Verweerder benoemt in de reactie op het beroepschrift dat het van belang is dat een kind bij de moeder verblijft, maar dat in dit geval, juist met het oog op de veiligheid van klaagsters dochter, is beslist om het gezamenlijk verblijf van klaagster en haar dochter in het moeder-en-kind-huis te beëindigen. Ook volgt daaruit dat, naar aanleiding van klaagsters verzoek om overplaatsing, uitgebreid overleg is geweest in de PI Zwolle en de locatie Ter Peel. Klager is overgeplaatst naar de PI Zwolle, omdat de directeur van de locatie Ter Peel – mede in relatie met de gerapporteerde voorvallen – niet langer de verantwoordelijkheid kon nemen voor de zorg aan klaagster en haar dochter op de aan haar toegewezen afdeling. Bovendien dient gewicht te worden toegekend aan het feit dat – blijkens het dossier – de directeur van de locatie Ter Peel het op dit moment onverantwoord acht om klaagster met haar dochter te ontvangen, ondanks dat het al enige tijd geleden is dat klaagster is overgeplaatst.

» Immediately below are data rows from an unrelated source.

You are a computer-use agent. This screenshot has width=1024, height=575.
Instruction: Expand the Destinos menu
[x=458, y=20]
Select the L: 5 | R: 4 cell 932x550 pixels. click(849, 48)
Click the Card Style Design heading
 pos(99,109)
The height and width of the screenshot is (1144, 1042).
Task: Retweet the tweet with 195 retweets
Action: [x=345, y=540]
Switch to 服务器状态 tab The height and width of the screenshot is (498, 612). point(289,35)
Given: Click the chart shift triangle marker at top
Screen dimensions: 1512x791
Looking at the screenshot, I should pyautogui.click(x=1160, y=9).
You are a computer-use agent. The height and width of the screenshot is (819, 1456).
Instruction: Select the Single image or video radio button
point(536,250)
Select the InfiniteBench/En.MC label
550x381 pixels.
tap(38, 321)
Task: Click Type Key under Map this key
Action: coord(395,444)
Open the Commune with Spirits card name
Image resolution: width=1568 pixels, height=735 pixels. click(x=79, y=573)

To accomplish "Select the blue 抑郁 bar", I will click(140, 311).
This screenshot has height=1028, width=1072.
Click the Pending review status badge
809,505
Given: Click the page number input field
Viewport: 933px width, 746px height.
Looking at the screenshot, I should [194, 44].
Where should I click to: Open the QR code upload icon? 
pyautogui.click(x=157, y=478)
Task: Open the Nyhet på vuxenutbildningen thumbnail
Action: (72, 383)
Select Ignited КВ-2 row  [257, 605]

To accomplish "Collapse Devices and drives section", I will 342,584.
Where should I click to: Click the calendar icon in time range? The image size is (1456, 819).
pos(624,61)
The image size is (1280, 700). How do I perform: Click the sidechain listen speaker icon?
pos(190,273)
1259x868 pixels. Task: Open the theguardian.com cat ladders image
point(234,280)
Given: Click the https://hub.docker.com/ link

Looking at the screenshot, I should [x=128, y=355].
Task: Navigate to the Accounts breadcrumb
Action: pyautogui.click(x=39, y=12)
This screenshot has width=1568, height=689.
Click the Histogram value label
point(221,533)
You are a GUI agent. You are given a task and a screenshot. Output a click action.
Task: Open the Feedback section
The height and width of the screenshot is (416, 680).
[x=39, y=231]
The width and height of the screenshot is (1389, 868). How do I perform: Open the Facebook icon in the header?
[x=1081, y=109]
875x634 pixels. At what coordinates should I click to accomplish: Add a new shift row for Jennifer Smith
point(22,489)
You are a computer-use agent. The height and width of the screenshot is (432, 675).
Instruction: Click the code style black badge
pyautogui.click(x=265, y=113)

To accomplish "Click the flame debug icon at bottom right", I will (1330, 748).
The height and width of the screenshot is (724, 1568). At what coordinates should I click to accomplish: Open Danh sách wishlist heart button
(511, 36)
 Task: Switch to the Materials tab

Het feit dat het nu goed lijkt te gaan tussen klaagster en haar dochter is een positieve ontwikkeling, maar is onvoldoende om te kunnen oordelen dat verweerder niet in redelijkheid tot zijn beslissing heeft kunnen komen.

Gelet op het voorgaande en bij afweging van alle in aanmerking komende belangen, kan de bestreden beslissing niet als onredelijk of onbillijk worden aangemerkt. De beroepscommissie zal het beroep daarom ongegrond verklaren.

4. De uitspraak

De beroepscommissie verklaart het beroep ongegrond.

 

Deze uitspraak is op 14 oktober 2022 gedaan door de beroepscommissie, bestaande uit mr. C. Fetter, voorzitter, F. van Dekken en mr. A. Jongsma, leden, bijgestaan door mr. M. Olde Keizer, secretaris.